適応アニメーション(Adaptive Animation)ベータ版
異なるリグタイプ間でアニメーションを共有できる画期的な新機能「適応アニメーション」がStudioベータとして登場しました。
HumanoidRigDescription(HRD)とは:
HRDは「カスタムキャラクターのスケルトンと標準R15ボディ間の翻訳層」として機能する新しいシステムです。これにより、異なるリグ構造を持つキャラクター間でアニメーションの互換性が実現されます。
主な機能:
-
自動互換性設定
- Studioの3Dインポーターがカスタムリグをインポートする際、自動的にHRDを生成
- ジョイント階層、命名規則、空間レイアウトを分析してヒューマノイド構造を判定
-
精密編集機能
- エクスプローラーでHRDインスタンスを選択して編集可能
- ジョイントマッピングの修正
- T-ポーズの調整
- ジョイントボリュームと可動域の編集
リグ分類:
インポート時に以下の3種類に自動分類されます:
| 分類 | 説明 |
|---|---|
| R6 | 標準R6リグ(変更なし) |
| Humanoid (R15) | 自動マッピング対応のカスタムリグ(10ジョイント以上検出) |
| Custom | マッピング失敗時の分類 |
メリット:
- プラットフォームアニメーション互換性:カスタムリグがR15アニメーションライブラリを利用可能
- ユニバーサル制作:カスタムリグで作成したアニメーションをR6/R15キャラクターで再生可能
- ランタイム無負荷:既存機能に影響せず、パフォーマンスコストなし>
これまでキャラクターごとに別々のアニメーションを用意していた開発者にとって、大幅な工数削減が期待できます。
日本市場での大きな動き
Roblox Creator Series in Tokyo 2025
Roblox初となる日本開催のクリエイターイベントが開催されました。日本のクリエイター、ゲーム開発者、インフルエンサーが一堂に会し、大きな盛り上がりを見せました。
登壇者:
- 羽柴健太氏(タカラトミー):『BEYBLADE X』について
- 田中創一朗氏(GeekOut株式会社)
- Jandel氏:『Grow a Garden』クリエイター
- サプライズゲスト:HIKAKIN氏
日本市場の急成長
イベントで発表された「日本版ロブロックス経済効果年次報告書」によると、日本市場は驚異的な成長を遂げています:
| 指標 | 成長率(2022Q4→2024Q4) |
|---|---|
| DevEx資格クリエイター数 | 415%増 |
| 日本国内DAU | 120%増 |
| 収益分配総額 | 78%増 |
日本市場はRobloxにとって最も成長著しい地域の1つとなっており、日本人クリエイターにとって大きなチャンスが広がっています。
クリエイター収益の改善
DevExレート引き上げ
RDC 2025で発表された通り、8年ぶりにDevEx(Developer Exchange)レートが平均8.5%引き上げられました。これにより、クリエイターコミュニティ全体で追加9,500万ドルが分配される見込みです。

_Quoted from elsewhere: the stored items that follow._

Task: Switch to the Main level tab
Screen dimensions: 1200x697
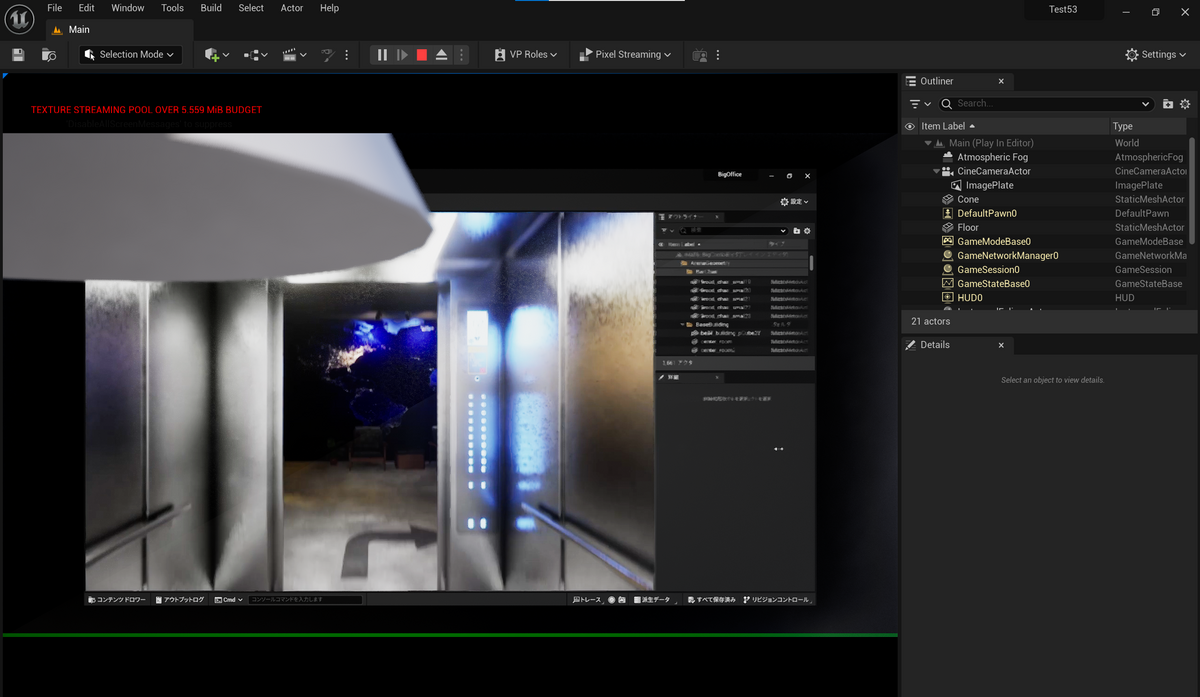Action: 79,30
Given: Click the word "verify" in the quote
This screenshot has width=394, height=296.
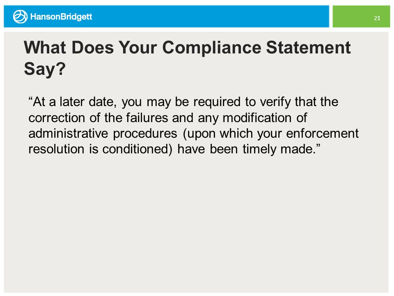Looking at the screenshot, I should click(275, 102).
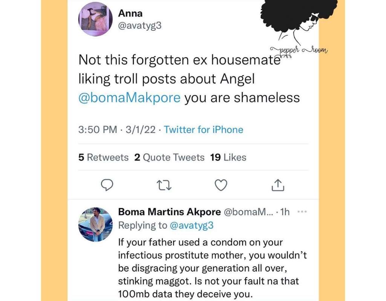The width and height of the screenshot is (386, 301).
Task: Open the @bomaMakpore mention link
Action: pyautogui.click(x=129, y=97)
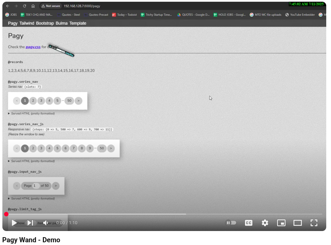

同じRobux収益でも、より多くの現金を受け取れるようになったため、クリエイターのモチベーション向上につながります。
Live Creator Tournament
賞金総額$50,000のクリエイター向け大会が開始されました。開発スキルに自信のある方は、ぜひチャレンジしてみてください。
セキュリティ強化:年齢確認システムの拡大
Robloxは安全性向上のため、年齢確認システムを大幅に拡大しています。
対象となる機能:
- チャット機能
- Studio Team Create
- 外部リンクの利用
年齢グループによるコミュニケーション制限:
子供の発達の専門家と連携し、適切な年齢グループを定義。大人と未成年間のコミュニケーションに制限が設けられます。
展開状況:
- オーストラリア、ニュージーランド、オランダで先行導入
- グローバル展開を順次予定
開発者としても、年齢に応じたコンテンツ設計を意識することが重要です。特にソーシャル機能を含むエクスペリエンスでは、年齢制限の影響を考慮した設計が求められます。
まとめ
2025年12月のRobloxアップデートは、開発者にとって非常に充実した内容となりました。
今月の注目ポイント:
-
監視・分析ツールの充実
- HttpService監視ダッシュボードで外部API通信を可視化
- パフォーマンス問題の特定が容易に
-
開発効率化ツール
- StudioTestServiceでテスト自動化
- ReflectionServiceでメタプログラミング強化
- Open Cloud API拡張で外部ツール連携が容易に
-
パフォーマンス・品質向上
- SLIMで遠距離オブジェクトの描画を最適化
- 適応アニメーションでアセット管理が効率化
-
日本市場の急成長
- DevEx資格クリエイター415%増
- 初の日本開催イベント成功
-
収益面の改善
- DevExレート8.5%アップ
- $50,000規模のクリエイター大会開始
これらの新機能を活用して、より良いエクスペリエンスを作っていきましょう!